WHAT IS EXPECTED: Copy every record word for word.

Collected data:
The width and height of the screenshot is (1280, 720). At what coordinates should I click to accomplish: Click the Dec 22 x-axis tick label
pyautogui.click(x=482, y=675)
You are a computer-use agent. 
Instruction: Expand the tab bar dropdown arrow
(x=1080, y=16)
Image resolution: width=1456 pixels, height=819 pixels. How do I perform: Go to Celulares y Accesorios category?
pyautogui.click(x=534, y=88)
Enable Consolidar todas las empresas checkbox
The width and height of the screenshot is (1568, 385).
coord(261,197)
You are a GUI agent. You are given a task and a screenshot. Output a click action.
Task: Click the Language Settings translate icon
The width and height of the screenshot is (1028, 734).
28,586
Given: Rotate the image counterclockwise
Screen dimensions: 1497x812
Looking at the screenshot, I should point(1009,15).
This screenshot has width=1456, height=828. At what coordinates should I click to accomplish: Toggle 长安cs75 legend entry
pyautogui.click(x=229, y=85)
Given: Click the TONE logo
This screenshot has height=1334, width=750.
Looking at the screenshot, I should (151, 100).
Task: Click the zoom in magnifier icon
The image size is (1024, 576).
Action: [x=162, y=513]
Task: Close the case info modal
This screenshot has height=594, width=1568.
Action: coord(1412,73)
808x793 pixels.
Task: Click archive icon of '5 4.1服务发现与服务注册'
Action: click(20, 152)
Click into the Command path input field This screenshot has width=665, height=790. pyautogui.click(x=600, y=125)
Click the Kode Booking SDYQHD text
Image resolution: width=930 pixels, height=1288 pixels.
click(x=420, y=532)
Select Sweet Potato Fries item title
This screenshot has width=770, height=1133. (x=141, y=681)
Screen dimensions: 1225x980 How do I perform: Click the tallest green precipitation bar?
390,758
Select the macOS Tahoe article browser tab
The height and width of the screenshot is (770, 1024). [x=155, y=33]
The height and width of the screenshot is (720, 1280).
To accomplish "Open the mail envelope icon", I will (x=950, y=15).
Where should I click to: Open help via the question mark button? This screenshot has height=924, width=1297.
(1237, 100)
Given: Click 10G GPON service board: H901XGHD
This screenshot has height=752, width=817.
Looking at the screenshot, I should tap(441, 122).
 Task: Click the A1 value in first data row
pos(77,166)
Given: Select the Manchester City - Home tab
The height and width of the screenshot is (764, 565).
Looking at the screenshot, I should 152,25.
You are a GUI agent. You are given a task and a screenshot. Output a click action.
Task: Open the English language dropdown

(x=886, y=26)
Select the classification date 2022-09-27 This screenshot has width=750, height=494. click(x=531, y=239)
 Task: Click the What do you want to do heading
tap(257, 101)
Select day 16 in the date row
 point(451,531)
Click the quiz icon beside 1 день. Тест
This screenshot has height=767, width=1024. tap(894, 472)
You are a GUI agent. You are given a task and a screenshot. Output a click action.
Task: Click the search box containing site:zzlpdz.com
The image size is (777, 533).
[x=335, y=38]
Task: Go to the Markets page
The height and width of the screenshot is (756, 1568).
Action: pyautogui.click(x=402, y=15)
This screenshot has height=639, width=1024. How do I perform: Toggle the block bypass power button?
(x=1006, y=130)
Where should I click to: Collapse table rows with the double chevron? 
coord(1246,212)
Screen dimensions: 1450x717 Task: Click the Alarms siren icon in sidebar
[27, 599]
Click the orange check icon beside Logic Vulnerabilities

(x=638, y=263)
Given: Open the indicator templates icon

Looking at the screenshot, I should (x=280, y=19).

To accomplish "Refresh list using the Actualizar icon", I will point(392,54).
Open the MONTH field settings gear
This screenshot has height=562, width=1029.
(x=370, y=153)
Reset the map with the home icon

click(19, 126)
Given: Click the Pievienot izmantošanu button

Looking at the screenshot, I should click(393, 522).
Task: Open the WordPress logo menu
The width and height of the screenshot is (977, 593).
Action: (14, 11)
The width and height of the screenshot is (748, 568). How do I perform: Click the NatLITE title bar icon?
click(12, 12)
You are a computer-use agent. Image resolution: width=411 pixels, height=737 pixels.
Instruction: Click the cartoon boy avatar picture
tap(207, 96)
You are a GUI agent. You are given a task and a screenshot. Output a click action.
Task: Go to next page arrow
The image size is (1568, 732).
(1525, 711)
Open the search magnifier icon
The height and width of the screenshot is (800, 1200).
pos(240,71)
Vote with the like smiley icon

TASK RESPONSE:
The width and height of the screenshot is (1280, 720). At what coordinates should I click to accomplish: Click the Dec 22 x-axis tick label
pyautogui.click(x=482, y=675)
You are a computer-use agent. 
Instruction: Expand the tab bar dropdown arrow
(x=1080, y=16)
Image resolution: width=1456 pixels, height=819 pixels. How do I perform: Go to Celulares y Accesorios category?
pyautogui.click(x=534, y=88)
Enable Consolidar todas las empresas checkbox
The width and height of the screenshot is (1568, 385).
coord(261,197)
You are a GUI agent. You are given a task and a screenshot. Output a click action.
Task: Click the Language Settings translate icon
The width and height of the screenshot is (1028, 734).
28,586
Given: Rotate the image counterclockwise
Screen dimensions: 1497x812
Looking at the screenshot, I should point(1009,15).
This screenshot has width=1456, height=828. At what coordinates should I click to accomplish: Toggle 长安cs75 legend entry
pyautogui.click(x=229, y=85)
Given: Click the TONE logo
This screenshot has height=1334, width=750.
Looking at the screenshot, I should (151, 100).
Task: Click the zoom in magnifier icon
The image size is (1024, 576).
Action: [x=162, y=513]
Task: Close the case info modal
This screenshot has height=594, width=1568.
Action: coord(1412,73)
808x793 pixels.
Task: Click archive icon of '5 4.1服务发现与服务注册'
Action: click(20, 152)
Click into the Command path input field This screenshot has width=665, height=790. pyautogui.click(x=600, y=125)
Click the Kode Booking SDYQHD text
Image resolution: width=930 pixels, height=1288 pixels.
click(x=420, y=532)
Select Sweet Potato Fries item title
This screenshot has width=770, height=1133. (x=141, y=681)
Screen dimensions: 1225x980 How do I perform: Click the tallest green precipitation bar?
390,758
Select the macOS Tahoe article browser tab
The height and width of the screenshot is (770, 1024). [x=155, y=33]
The height and width of the screenshot is (720, 1280).
To accomplish "Open the mail envelope icon", I will (x=950, y=15).
Where should I click to: Open help via the question mark button? This screenshot has height=924, width=1297.
(1237, 100)
Given: Click 10G GPON service board: H901XGHD
This screenshot has height=752, width=817.
Looking at the screenshot, I should tap(441, 122).
 Task: Click the A1 value in first data row
pos(77,166)
Given: Select the Manchester City - Home tab
The height and width of the screenshot is (764, 565).
Looking at the screenshot, I should 152,25.
You are a GUI agent. You are given a task and a screenshot. Output a click action.
Task: Open the English language dropdown

(x=886, y=26)
Select the classification date 2022-09-27 This screenshot has width=750, height=494. click(x=531, y=239)
 Task: Click the What do you want to do heading
tap(257, 101)
Select day 16 in the date row
 point(451,531)
Click the quiz icon beside 1 день. Тест
This screenshot has height=767, width=1024. tap(894, 472)
You are a GUI agent. You are given a task and a screenshot. Output a click action.
Task: Click the search box containing site:zzlpdz.com
The image size is (777, 533).
[x=335, y=38]
Task: Go to the Markets page
The height and width of the screenshot is (756, 1568).
Action: pyautogui.click(x=402, y=15)
This screenshot has height=639, width=1024. How do I perform: Toggle the block bypass power button?
(x=1006, y=130)
Where should I click to: Collapse table rows with the double chevron? 
coord(1246,212)
Screen dimensions: 1450x717 Task: Click the Alarms siren icon in sidebar
[27, 599]
Click the orange check icon beside Logic Vulnerabilities

(x=638, y=263)
Given: Open the indicator templates icon

Looking at the screenshot, I should (x=280, y=19).

To accomplish "Refresh list using the Actualizar icon", I will point(392,54).
Open the MONTH field settings gear
This screenshot has height=562, width=1029.
(x=370, y=153)
Reset the map with the home icon

click(19, 126)
Given: Click the Pievienot izmantošanu button

Looking at the screenshot, I should click(393, 522).
Task: Open the WordPress logo menu
The width and height of the screenshot is (977, 593).
Action: (14, 11)
The width and height of the screenshot is (748, 568). How do I perform: Click the NatLITE title bar icon?
click(12, 12)
You are a computer-use agent. Image resolution: width=411 pixels, height=737 pixels.
Instruction: Click the cartoon boy avatar picture
tap(207, 96)
You are a GUI agent. You are given a task and a screenshot. Output a click action.
Task: Go to next page arrow
The image size is (1568, 732).
(1525, 711)
Open the search magnifier icon
The height and width of the screenshot is (800, 1200).
pos(240,71)
Vote with the like smiley icon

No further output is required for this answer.